Oh and on the squad.....Hodgson, did you really want that job?? That looks like a team that's going to get you the boot after one major event. Crouch should be in there ahead of Carroll and I'd rather he put in Victor Moses ahead of Downing. What the heck has Downing done for the last two years?


----------



## bladeplayer (May 16, 2012)

I cant believe the forwards are so poor .. 

Downing ? eh nuf said on that ..  Adam johnson a thousand times better , 

In fairness unless the guy wins it , it was always going to be lose lose for RH , bring the oldies & you get slated if they dont win , dont bring them & get slated , ya know maybe itl do England no harm to go to a finals with low expectations for a change .

Holland to win it i think ,


----------



## GreiginFife (May 16, 2012)

Rooter said:



			Drifted?!! if England are not at least 100/1 then the bookies are taking the mickey! we will probably scrape out of the group, but that is all. sensible money is on Spain for me.
		
Click to expand...

Skybet have your lot at 10/1 to "go all the way"... 10's eh... Seems the bookies have this one in the bag.


----------



## matts1984 (May 16, 2012)

Change of manager but same old faces. I think he would have gained a lot more respect picking a lot of new fresh faces. The squad a simply not good enough!


----------



## PieMan (May 16, 2012)

GreiginFife said:



			Skybet have your lot at 10/1 to "go all the way"... 10's eh... Seems the bookies have this one in the bag.
		
Click to expand...

Don't know what they're on over at Skybet, but it has certainly made them go very mad! England at 10's ahead of France (11/1), Italy (14/1) and Portugal (20/1)? I would put our odds at best alongide the Coats and Ukrainian's at 40s.


----------



## GreiginFife (May 16, 2012)

Sensible money is on the Dutch if Chelski win the CL, Germans if Bayern win the CL.


----------



## Dodger (May 16, 2012)

A.B.E.:thup:


----------



## GreiginFife (May 16, 2012)

PieMan said:



			Don't know what they're on over at Skybet, but it has certainly made them go very mad! England at 10's ahead of France (11/1), Italy (14/1) and Portugal (20/1)? I would put our odds at best alongide the Coats and Ukrainian's at 40s.
		
Click to expand...

Looks like it's what all the bookies are on. Mediocre squad announced, prices cut.
Anyway, I'm Scottish, I'm with Dodger on this...:whoo:


----------



## Snelly (May 16, 2012)

Fixed for you....




GreiginFife said:



			Anyway, I'm Scottish, so therefore I have no real understanding of proper football as we have basically got a glorified pub league up here.
		
Click to expand...


----------



## Aztecs27 (May 16, 2012)

Bravo Snelly!


----------



## AuburnWarrior (May 16, 2012)

Snelly said:



			Personally, I don't care much about the England team any more. I don't mind if we fail.  We are poor and in addition, I don't have much in common with the particular brand of Englishness that our footballers represent.
		
Click to expand...

BOSH!!!  Therein lies the problem for me.  England have been dismal in the tournaments of the last few years.  None of the players (except Beckham) have shown any fighting spirit and the managers never seemed to have a plan b.
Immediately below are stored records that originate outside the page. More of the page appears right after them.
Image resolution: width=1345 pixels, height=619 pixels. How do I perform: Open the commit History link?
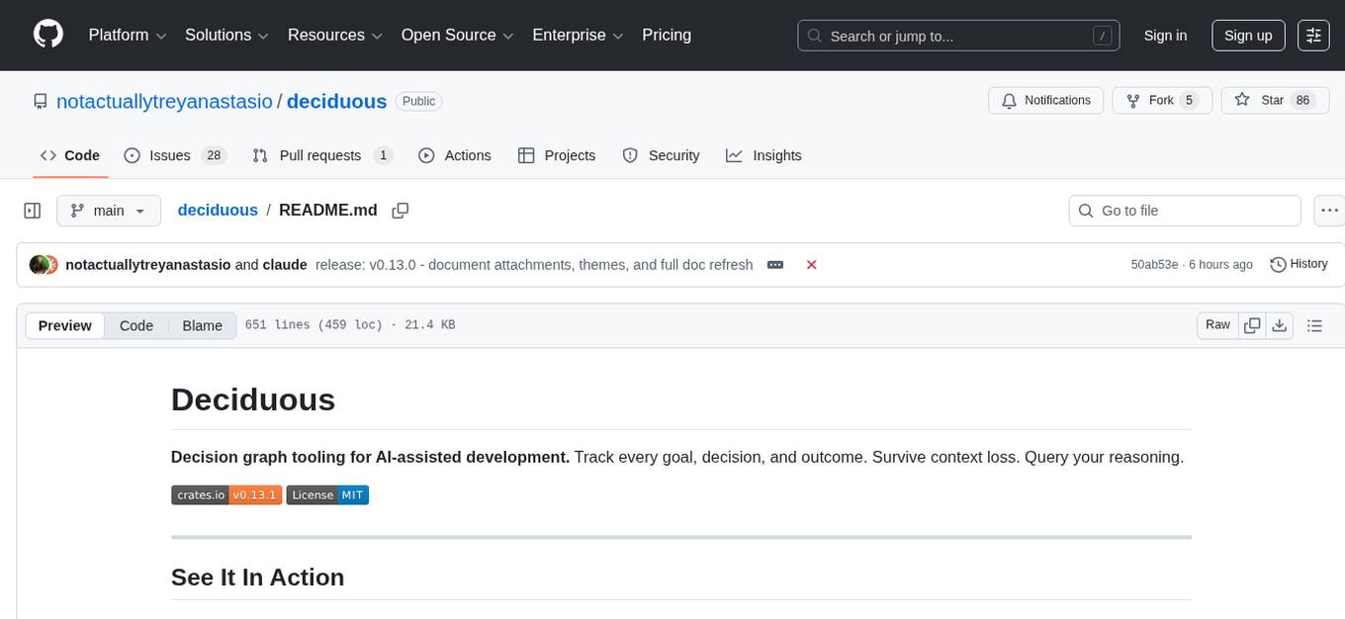pyautogui.click(x=1299, y=264)
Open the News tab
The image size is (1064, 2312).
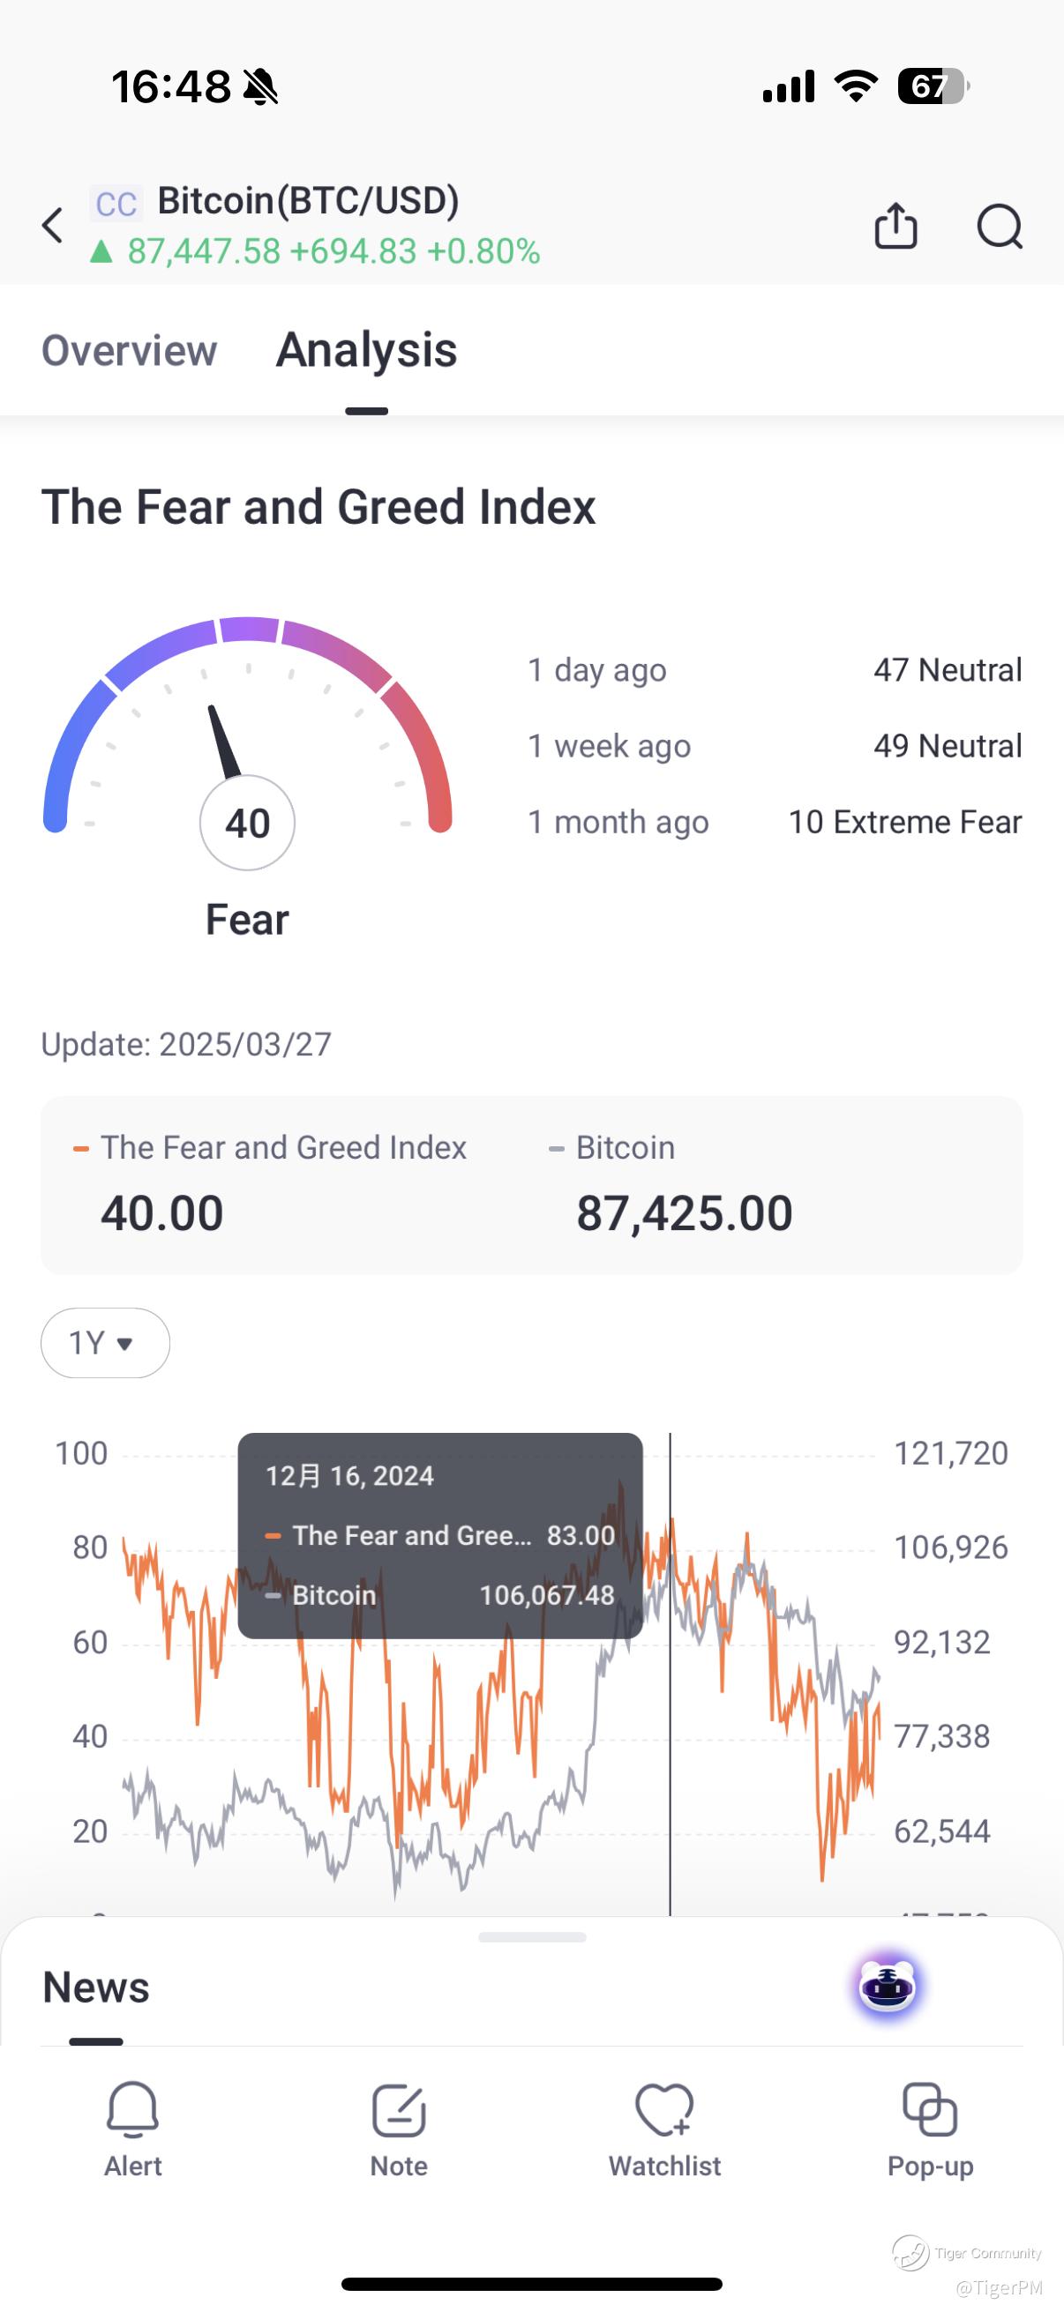tap(96, 1987)
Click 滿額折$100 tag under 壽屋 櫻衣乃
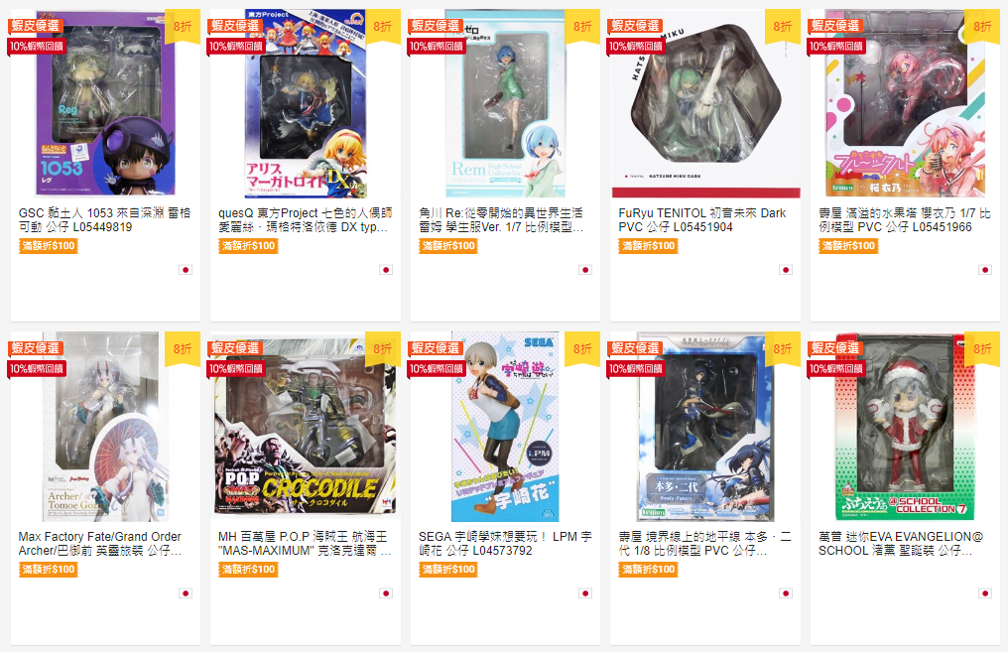This screenshot has height=652, width=1008. point(848,246)
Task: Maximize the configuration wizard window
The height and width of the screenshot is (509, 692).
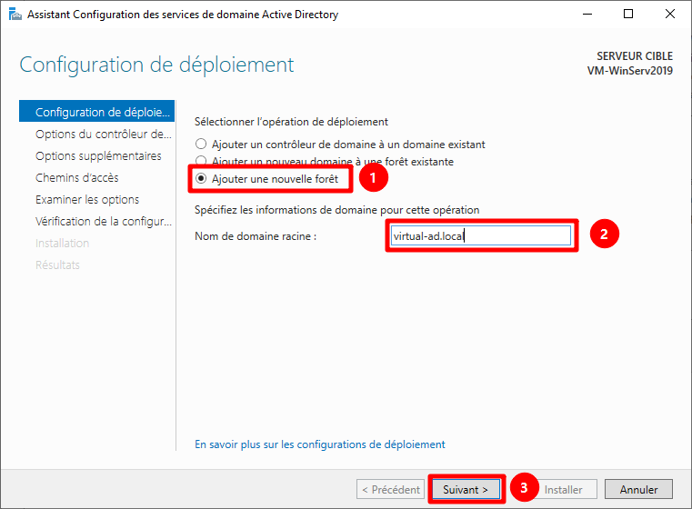Action: [628, 14]
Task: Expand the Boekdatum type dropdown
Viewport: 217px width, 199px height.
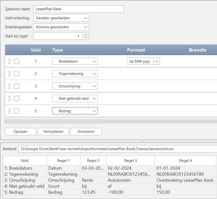Action: coord(75,62)
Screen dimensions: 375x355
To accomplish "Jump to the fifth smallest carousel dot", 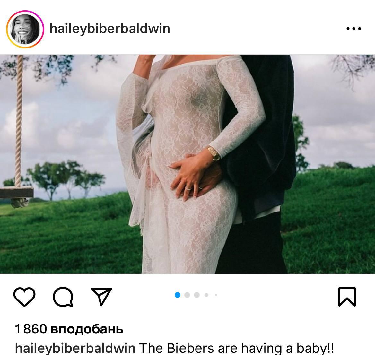I will point(216,295).
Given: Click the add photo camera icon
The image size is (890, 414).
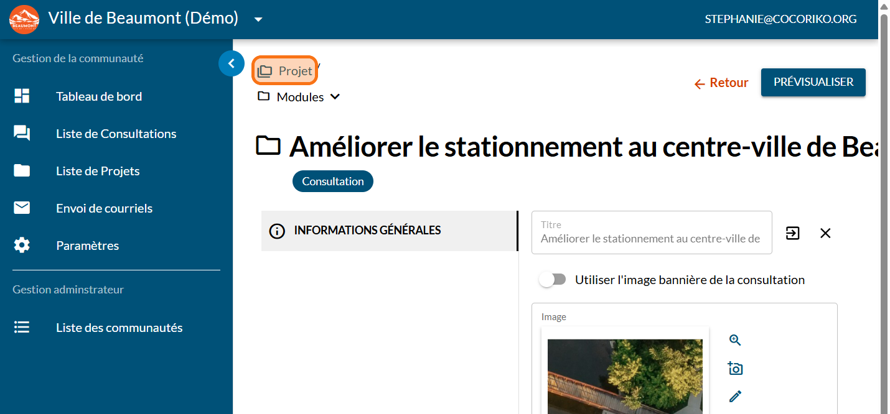Looking at the screenshot, I should 735,369.
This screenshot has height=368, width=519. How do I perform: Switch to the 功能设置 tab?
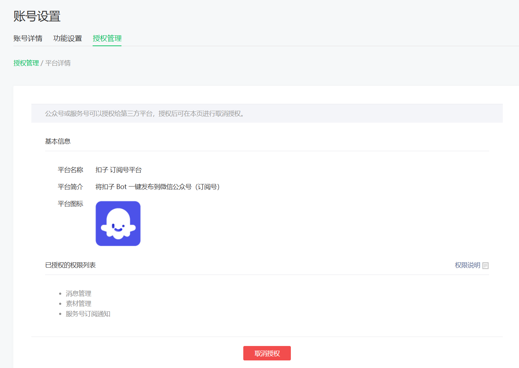click(x=67, y=38)
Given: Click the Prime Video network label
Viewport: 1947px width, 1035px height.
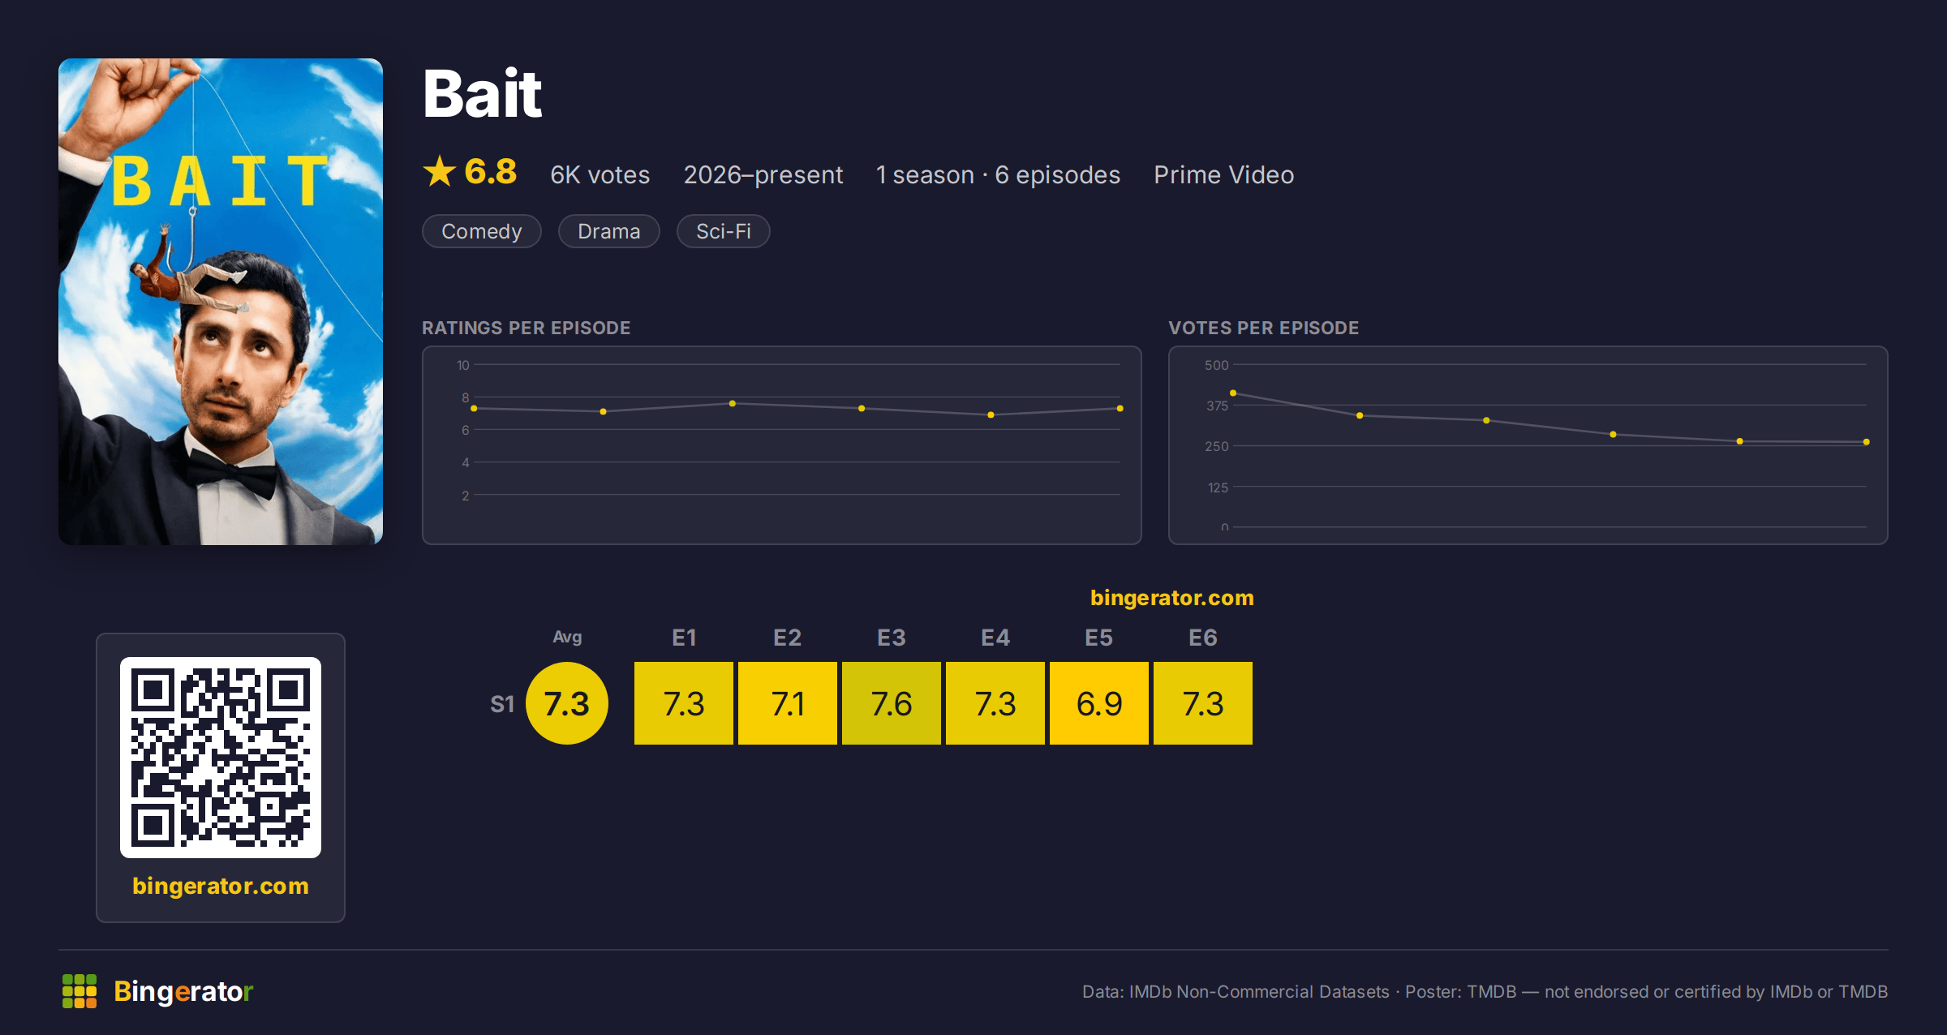Looking at the screenshot, I should (x=1224, y=174).
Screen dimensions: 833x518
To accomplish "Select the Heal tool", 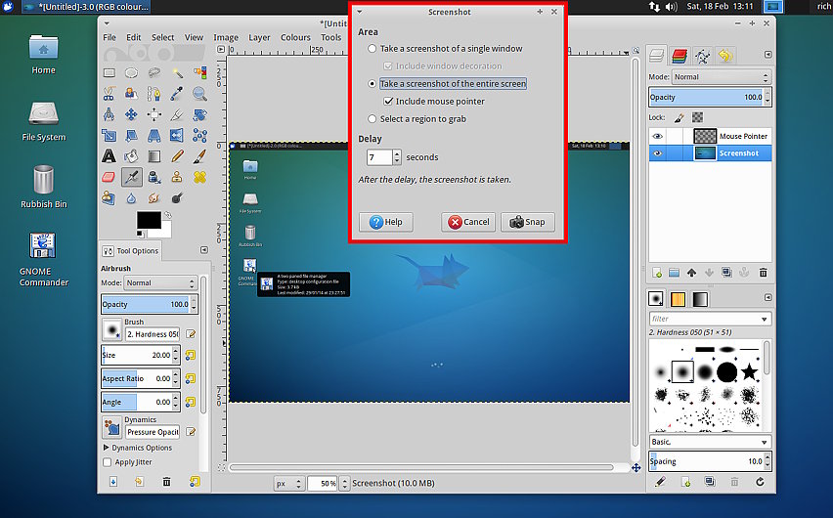I will click(x=199, y=177).
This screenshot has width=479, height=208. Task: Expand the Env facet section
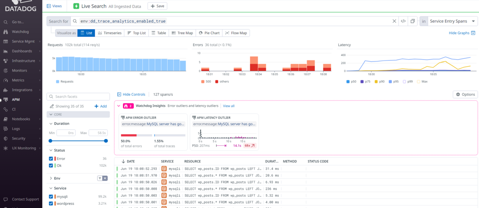[x=51, y=178]
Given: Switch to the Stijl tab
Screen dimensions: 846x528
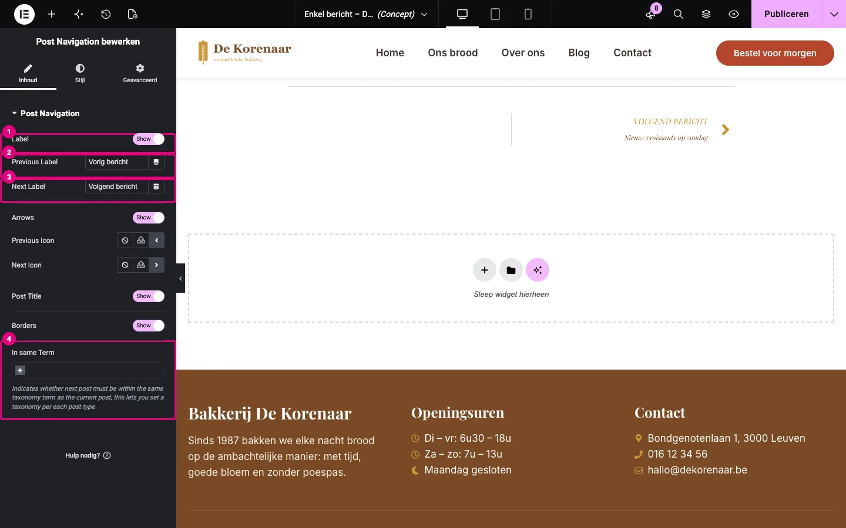Looking at the screenshot, I should 80,73.
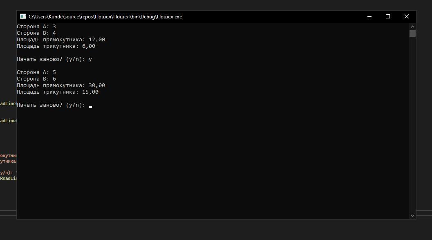The height and width of the screenshot is (240, 432).
Task: Maximize the Пошел.exe console window
Action: point(388,17)
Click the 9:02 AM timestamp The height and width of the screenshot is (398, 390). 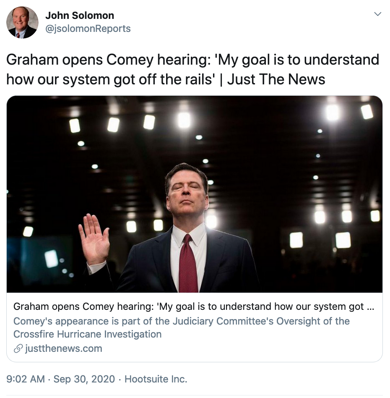pyautogui.click(x=26, y=379)
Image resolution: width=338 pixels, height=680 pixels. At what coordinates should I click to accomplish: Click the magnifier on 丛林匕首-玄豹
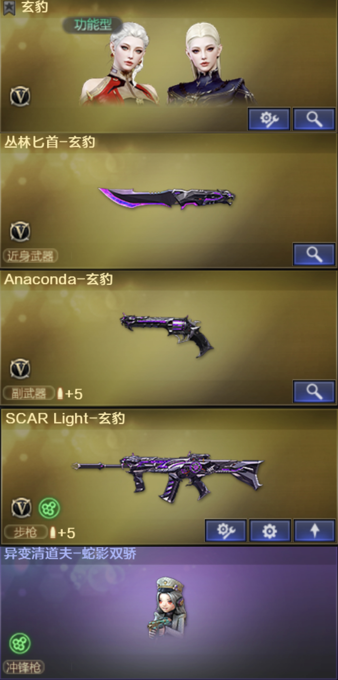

What would I like to see in this tournament?

Roy, as has been said, is on a hiding to nothing.  So, if I was him, I'd be of the mind set that it doesn't really matter how we perform.  So, with that in mind, I'd pick a squad with no player older than 25.  Do what the Aussies did with their cricket team where they stripped out the old guard and blooded youngsters.  That way we're building a team for the future rather a team with one eye on the past.
I'd also instruct the players that even if we're 5-0 down that they all give 110% otherwise they'd never wear an England shirt again.  I'm a Palace fan and I'm used to seeing my team lose.  As long as they've tried and it's evident that they've tried then I won't complain.  You can't win them all.

I wouldn't take Rooney.  Why?  Because he's banned for being a thug.  If we take him then we're condoning thuggery on the pitch.  If we are then Barton should be on the plane!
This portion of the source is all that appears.